It’s easy for most people — journalists included — to look the other way as Julian Assange’s case grinds to its (likely) grim end. He doesn’t fit neat holes — is he a journalist? An activist? A political operator? A source? An intermediary? A publisher? A whistleblower?

This means that those who are supporting his case are a rather motley bunch, from the left (the late John Pilger, Jeremy Corbyn, Noam Chomsky) to the far right (Tucker Carlson, Sarah Palin, for example). And then there are people in the middle, who feel that both principles and laws are being trampled upon. (Opposition to Assange is also a varied crowd, including Hillary Clinton and Mitch McConnell.)
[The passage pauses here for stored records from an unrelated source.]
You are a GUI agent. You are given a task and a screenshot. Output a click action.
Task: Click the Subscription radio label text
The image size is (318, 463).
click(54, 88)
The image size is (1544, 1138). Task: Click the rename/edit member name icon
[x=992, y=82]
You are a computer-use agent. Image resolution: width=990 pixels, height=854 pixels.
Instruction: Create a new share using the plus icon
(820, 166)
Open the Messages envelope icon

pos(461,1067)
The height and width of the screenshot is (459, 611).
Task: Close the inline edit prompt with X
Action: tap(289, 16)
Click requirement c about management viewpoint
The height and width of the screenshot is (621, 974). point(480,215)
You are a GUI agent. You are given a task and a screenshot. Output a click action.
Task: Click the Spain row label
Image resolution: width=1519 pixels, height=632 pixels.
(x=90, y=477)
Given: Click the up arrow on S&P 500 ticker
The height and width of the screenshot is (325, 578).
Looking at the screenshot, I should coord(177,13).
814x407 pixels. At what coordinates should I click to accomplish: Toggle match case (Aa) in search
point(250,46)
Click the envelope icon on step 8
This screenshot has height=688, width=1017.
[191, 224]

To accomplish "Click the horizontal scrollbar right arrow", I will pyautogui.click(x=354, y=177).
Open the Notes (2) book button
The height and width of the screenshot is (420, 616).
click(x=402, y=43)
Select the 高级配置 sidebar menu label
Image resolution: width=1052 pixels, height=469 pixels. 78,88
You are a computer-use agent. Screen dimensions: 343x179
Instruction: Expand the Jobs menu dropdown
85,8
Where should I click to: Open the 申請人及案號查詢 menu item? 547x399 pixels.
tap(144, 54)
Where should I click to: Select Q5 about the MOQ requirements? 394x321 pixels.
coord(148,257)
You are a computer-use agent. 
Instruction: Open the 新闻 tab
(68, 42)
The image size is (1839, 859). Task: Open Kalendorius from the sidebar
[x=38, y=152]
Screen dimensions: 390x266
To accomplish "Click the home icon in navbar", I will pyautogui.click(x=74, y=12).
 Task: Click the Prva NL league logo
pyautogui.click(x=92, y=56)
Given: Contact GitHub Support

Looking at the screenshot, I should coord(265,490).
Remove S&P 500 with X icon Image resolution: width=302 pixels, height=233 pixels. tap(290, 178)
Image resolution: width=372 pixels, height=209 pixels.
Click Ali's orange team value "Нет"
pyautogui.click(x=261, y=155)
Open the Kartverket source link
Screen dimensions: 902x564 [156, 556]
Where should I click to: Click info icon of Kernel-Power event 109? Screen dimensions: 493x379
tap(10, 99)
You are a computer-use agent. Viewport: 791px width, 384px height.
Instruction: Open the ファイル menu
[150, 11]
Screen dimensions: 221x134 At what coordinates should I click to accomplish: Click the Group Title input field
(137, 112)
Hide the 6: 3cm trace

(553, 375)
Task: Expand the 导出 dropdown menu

This should create a broad coalition, but opinion towards Assange is not fixed. When a UN panel ruled in 2016 that Assange had been held arbitrarily by the UK and Sweden, two thirds of Britons surveyed disapproved the ruling. While there was crowd outside the court for deliberation on his extradition, a petition to grant amnesty to Assange posted on Avaaz.org in 2019, has been unable to reach 300 signatures and his name is nowhere to be found on the website’s homepage. Indeed, the sheer length of Assange’s case — running for 14 years now, since Swedish prosecutors issued an arrest warrant for him in 2010 — makes consistent support and publicity for his case difficult.

Chilling episode

So why should we care?

Whatever happens to him, Assange will leave a significant legacy. He changed journalism in a way most of us in the profession are reluctant to acknowledge. It’s now commonplace for journalists and newsrooms to actively solicit secret documents, and advertise the lengths they will go to to protect the source. While investigative journalism didn’t start with Assange, he helped usher in a minor revolution in the occupation — not least by the trove of stories written based on Wikileaks material. Journalists, in the words of Christian Christensen, a Sweden-based professor of media studies, should recognise that “Assange was a key part in the journalistic process, and by criminalising his participation you thereby criminalise that process.”

In my view, there’s one thing that Assange did that makes his freedom a moral requirement. It is his release on April 5 2010 of a video that Wikileaks called “Collateral Murder.” The 39-minute video, obtained by Chelsea Manning, is the view of a Baghdad street from an Apache helicopter gun-sight on July 12 2007, and in Wikileaks’ words “clearly shows the unprovoked slaying of a wounded Reuters employee and his rescuers.” The video, and the accompanying radio-chatter, combine to engrave a chilling episode in the history of warfare, comparable to the images of a Vietnamese girl, Kim Phúc, caught in a US napalm attack, the torture of Abdou Hussain Saad Faleh and other Iraqi prisoners in Abu Ghraib, or the image of the body of Syrian refugee Alan Kurdi, 3, washed up on a Turkish beach in 2015.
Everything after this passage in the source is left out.